§ **Teks Bacaan**:
* * * * * * *

Gerakan Politik Moral Kampus, Sebuah Sensasi ataukah Kesalehan Ilmiah?

Akhir-akhir menjelang H-10 muncul gerakan politik moral dari beberapa kampus, yang semuanya memberikan pernyataan adanya “kecacatan moral” dalam demokrasi saat ini.

Feb 13, 2024 - 06:33
Gerakan Politik Moral Kampus, Sebuah Sensasi ataukah Kesalehan Ilmiah?

Oleh: Munawar Ahmad

Akhir-akhir menjelang H-10 muncul gerakan politik moral dari beberapa kampus, yang semuanya memberikan pernyataan adanya “kecacatan moral” dalam demokrasi saat ini. Hingga tulisan ini dibuat, sudah tercatat ada 30 elemen yang mengatasnamakan Perguruan Tinggi menyatakan “suara moral”nya.

Dimulai dengan UGM, tanggal 31 Januari 2024, terus bergulir ke beberapa daerah membawa spirit moral dunia kampus.  Masing-masing kampus telah menyatakan suara yang sama, yakni adanya pencacatan demokrasi yang dilakukan oleh presiden. Mereka sepakat menyerukan untuk memakzulkan presiden, dan menghapus paslon nomor 2 dari kartu suara, serta menyerukan memperketat pengawasan proses pemilu serentak semua kampus untuk turun.

Sungguh menarik peristiwa menjamurnya gerakan politik moral dari kampus-kampus pada fase terakhir masa kampanye. Para deklarator pernyataan dibacakan oleh simbol tertinggi intelektual, seorang professor atau doktor, dengan lantang membacakan argument pertimbangan, serta tuntutan, yang tersusun secara bahasa ilmiah dan sarat muatan etika yang tinggi dengan mengatasnamakan sakralitas demokrasi. Meskpun demikian, deklarasi tersebut pada akhirnya mendapatkan reaksi perlawanan dari kalangan internal kampus mereka sendiri. Deklarasi politik moral kampus, ternyata bergerak tidak seragam di internal kampus.

Memang kampus, dalam sejarah perpolitikan di Indonesia memberi peran signifikan dalam membangun perubahan radikal. Tinta emas sejarah mencatat indah pergerakan mahasiswa. Ia diartikan sebagai pengakuan terhadap peran sentral mahasiswa dalam perjalanan bangsa. Angkatan 1908, 1928, 1945, 1966, 1974 hingga 1998.

* * * * * * *

§ **Data Latihan**:
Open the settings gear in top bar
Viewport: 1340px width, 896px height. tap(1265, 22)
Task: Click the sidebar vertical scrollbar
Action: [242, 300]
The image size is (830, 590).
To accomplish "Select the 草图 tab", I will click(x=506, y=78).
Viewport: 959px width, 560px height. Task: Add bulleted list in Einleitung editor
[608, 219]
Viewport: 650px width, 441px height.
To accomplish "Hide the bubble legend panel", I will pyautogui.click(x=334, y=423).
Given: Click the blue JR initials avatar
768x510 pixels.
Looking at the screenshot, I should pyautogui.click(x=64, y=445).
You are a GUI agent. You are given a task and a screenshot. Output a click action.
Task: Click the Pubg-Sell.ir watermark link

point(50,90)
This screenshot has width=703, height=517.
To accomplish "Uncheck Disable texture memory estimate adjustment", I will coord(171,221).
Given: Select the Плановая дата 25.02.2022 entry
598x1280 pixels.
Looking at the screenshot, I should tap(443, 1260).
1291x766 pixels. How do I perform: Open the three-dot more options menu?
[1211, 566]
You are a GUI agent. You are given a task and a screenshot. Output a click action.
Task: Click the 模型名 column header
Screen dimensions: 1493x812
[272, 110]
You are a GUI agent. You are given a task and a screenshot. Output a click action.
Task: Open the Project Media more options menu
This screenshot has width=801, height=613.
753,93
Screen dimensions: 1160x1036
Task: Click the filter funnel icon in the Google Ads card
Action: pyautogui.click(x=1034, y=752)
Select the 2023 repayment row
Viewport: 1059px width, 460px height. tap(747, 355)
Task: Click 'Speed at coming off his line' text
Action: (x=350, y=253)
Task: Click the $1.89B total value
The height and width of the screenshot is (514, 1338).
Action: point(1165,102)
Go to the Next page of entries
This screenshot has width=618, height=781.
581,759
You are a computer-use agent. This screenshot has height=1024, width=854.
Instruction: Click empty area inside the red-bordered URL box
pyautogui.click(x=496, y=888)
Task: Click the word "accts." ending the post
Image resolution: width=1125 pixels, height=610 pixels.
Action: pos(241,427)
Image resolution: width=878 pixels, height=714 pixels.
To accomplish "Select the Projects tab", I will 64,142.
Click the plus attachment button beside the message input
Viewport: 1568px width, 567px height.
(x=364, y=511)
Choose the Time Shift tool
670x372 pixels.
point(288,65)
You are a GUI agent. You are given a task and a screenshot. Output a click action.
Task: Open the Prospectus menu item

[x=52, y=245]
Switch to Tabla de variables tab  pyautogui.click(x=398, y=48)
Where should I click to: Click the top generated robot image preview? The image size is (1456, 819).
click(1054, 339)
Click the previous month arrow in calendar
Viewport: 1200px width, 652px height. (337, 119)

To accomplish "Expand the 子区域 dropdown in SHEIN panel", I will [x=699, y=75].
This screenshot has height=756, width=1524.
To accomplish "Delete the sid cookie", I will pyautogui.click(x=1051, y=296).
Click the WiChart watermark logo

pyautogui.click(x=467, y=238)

* * * * * * *

§ **Daftar Tugas**:
A: Tuliskan ulang paragraf dalam teks bacaan yang diawali "Dimulai dengan UGM" dalam bentuk daftar poin dengan tetap memuat fakta-fakta utamanya.
B: Salin ulang bagian entri mulai dari baris yang memuat "You are a computer-use" sampai dengan baris yang memuat "point(288,65)", termasuk kedua baris tersebut.
Teks bacaan dan entri-entri di atas tidak saling berkaitan.

§ **Jawaban Tiap Tugas**:
A:
- Gerakan dimulai di UGM pada 31 Januari 2024, lalu menyebar ke beberapa daerah dengan membawa semangat moral dunia kampus.
- Setiap kampus menyuarakan hal yang sama, yaitu bahwa presiden telah mencacatkan demokrasi.
- Kampus-kampus tersebut sepakat menyerukan pemakzulan presiden.
- Mereka juga menyerukan agar paslon nomor 2 dihapus dari kartu suara.
- Selain itu, mereka menyerukan pengawasan yang lebih ketat terhadap proses pemilu serentak.

B:
You are a computer-use agent. This screenshot has height=1024, width=854.
Instruction: Click empty area inside the red-bordered URL box
pyautogui.click(x=496, y=888)
Task: Click the word "accts." ending the post
Image resolution: width=1125 pixels, height=610 pixels.
Action: pos(241,427)
Image resolution: width=878 pixels, height=714 pixels.
To accomplish "Select the Projects tab", I will 64,142.
Click the plus attachment button beside the message input
Viewport: 1568px width, 567px height.
(x=364, y=511)
Choose the Time Shift tool
670x372 pixels.
point(288,65)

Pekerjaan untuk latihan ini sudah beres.